Key Responsibilities:- Manage and support Linux servers, including installation, patching, user management, performance monitoring, and troubleshooting.
- Design, provision, and maintain AWS infrastructure (EC2, Certificate Manager, Security Groups, VPC, IAM, S3, Load Balancers) ensuring security, availability, and cost efficiency.
- Implement Infrastructure as Code using Terraform to build, update, and manage AWS resources consistently.
- Automate system configuration, deployments, and patching using Ansible playbooks and roles.
- Manage code version control through Github.
- Monitor systems and cloud resources, respond to incidents, and perform root cause analysis.
- Follow security best practices, access controls, and compliance requirements across OS and cloud platforms.
- Collaborate with application, network, and security teams to support deployments and changes.
- Maintain documentation, SOPs, and continuously improve automation and operational efficiency.
Required Skills:- Strong hands-on experience with Linux Administration (RHEL / Amazon Linux / Ubuntu), including user management, patching, troubleshooting, shell scripting, and performance monitoring.
- Practical knowledge of core AWS services such as EC2, VPC, Subnets, Certificate Manager, IAM, S3, Load Balancers, Auto Scaling, and CloudWatch, with security and cost optimization awareness.
- Experience in writing and managing Terraform modules, variables, and state files to provision and maintain AWS infrastructure.
- Ability to create and manage Ansible playbooks and roles for OS configuration, automation, and deployment tasks.

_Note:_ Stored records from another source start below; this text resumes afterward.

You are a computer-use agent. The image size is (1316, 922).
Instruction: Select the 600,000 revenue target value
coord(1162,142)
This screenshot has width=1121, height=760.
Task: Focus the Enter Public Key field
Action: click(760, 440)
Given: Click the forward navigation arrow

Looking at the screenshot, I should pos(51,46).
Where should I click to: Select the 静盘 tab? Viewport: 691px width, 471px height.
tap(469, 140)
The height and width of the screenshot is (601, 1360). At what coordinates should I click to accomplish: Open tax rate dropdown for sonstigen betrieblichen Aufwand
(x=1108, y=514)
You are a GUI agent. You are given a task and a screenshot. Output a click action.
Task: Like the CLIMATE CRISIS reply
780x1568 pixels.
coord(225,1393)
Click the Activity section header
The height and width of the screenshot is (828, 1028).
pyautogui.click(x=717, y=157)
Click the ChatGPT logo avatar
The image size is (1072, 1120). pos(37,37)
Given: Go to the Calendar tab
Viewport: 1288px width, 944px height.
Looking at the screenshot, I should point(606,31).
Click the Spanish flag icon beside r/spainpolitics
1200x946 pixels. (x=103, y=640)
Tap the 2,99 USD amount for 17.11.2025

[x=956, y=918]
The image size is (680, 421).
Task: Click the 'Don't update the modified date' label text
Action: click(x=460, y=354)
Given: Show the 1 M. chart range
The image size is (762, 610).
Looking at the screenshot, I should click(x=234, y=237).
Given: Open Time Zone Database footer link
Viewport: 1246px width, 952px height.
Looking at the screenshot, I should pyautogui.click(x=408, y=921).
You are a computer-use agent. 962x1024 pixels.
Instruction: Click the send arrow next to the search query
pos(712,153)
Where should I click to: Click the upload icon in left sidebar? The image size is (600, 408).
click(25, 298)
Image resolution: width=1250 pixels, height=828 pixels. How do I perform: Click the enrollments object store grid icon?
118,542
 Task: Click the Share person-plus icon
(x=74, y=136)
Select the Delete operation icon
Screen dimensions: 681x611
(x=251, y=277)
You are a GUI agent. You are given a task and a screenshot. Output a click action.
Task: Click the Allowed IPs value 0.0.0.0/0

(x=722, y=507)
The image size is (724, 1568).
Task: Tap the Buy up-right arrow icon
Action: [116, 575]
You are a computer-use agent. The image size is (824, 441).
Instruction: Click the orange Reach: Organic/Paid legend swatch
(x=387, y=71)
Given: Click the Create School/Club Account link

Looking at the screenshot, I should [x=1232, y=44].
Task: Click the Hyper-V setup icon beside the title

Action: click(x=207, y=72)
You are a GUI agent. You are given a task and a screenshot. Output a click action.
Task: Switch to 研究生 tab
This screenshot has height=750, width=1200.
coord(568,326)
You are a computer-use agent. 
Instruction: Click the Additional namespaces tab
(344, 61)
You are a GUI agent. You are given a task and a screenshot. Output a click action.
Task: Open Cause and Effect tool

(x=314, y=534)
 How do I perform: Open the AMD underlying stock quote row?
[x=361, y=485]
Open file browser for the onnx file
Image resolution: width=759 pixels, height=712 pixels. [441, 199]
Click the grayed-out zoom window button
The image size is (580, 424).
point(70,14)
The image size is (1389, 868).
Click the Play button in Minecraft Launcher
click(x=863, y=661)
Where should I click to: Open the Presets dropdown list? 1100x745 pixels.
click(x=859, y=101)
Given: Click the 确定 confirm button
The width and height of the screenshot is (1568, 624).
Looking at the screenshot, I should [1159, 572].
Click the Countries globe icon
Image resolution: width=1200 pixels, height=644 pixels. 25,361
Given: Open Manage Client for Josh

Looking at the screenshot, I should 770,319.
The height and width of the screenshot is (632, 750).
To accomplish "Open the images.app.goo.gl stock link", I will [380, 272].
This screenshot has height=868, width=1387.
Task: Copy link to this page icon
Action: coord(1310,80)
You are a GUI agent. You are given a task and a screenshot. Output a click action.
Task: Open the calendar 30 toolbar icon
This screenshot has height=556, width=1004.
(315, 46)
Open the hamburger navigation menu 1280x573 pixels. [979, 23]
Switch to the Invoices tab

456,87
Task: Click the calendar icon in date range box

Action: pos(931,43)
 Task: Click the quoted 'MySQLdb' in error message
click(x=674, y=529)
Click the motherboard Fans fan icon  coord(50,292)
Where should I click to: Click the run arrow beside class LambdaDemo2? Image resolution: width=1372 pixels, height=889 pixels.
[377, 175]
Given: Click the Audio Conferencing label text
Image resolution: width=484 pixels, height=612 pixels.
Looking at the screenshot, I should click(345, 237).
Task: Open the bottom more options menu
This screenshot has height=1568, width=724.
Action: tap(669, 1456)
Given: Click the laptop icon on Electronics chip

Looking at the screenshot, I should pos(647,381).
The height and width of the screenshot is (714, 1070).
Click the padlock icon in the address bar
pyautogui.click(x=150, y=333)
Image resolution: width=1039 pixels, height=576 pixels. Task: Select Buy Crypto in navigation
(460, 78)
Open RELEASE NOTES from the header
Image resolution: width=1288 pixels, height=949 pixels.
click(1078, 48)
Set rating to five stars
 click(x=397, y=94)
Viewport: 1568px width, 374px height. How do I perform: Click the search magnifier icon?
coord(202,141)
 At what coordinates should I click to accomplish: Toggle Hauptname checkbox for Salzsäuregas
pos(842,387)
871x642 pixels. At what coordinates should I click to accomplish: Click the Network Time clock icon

- Working knowledge of Git for code versioning and collaboration.
- Understanding of networking fundamentals.
- Proficiency in Bash scripting and automation of repetitive operational tasks.
- Experience in system and cloud monitoring, incident handling, and root cause analysis.
- Understanding of access control, encryption, patch management, and secure configuration practices.
Qualifications:Preferred Skills:- Windows Administration, Citrix (storefront, Delivery controllers, netscaler, PAM, XenApp Administration).
- Experience in Nutanix and VMware.
- Exposure to CI/CD Tools like Jenkins, GitHub Actions, GitLab CI.
- Basic knowledge of Docker and Kubernetes.
- Familiarity with advanced AWS Services such as RDS, Lambda, DynamoDB, Route53, or EKS.
- Experience with monitoring & logging tools like Prometheus, Grafana, ELK stack, or CloudTrail.
- Experience with Ansible AWX / Tower for centralized automation.
- Exposure to Terraform advanced usage, including multi-account setups, workspaces, and complex module design.
- Knowledge of vulnerability scanning, security audits, and compliance requirements.
- ITIL / ITSM Awareness.
- Basic knowledge of Python for automation tasks.
- Ability to create SOPs, runbooks, and technical documentation.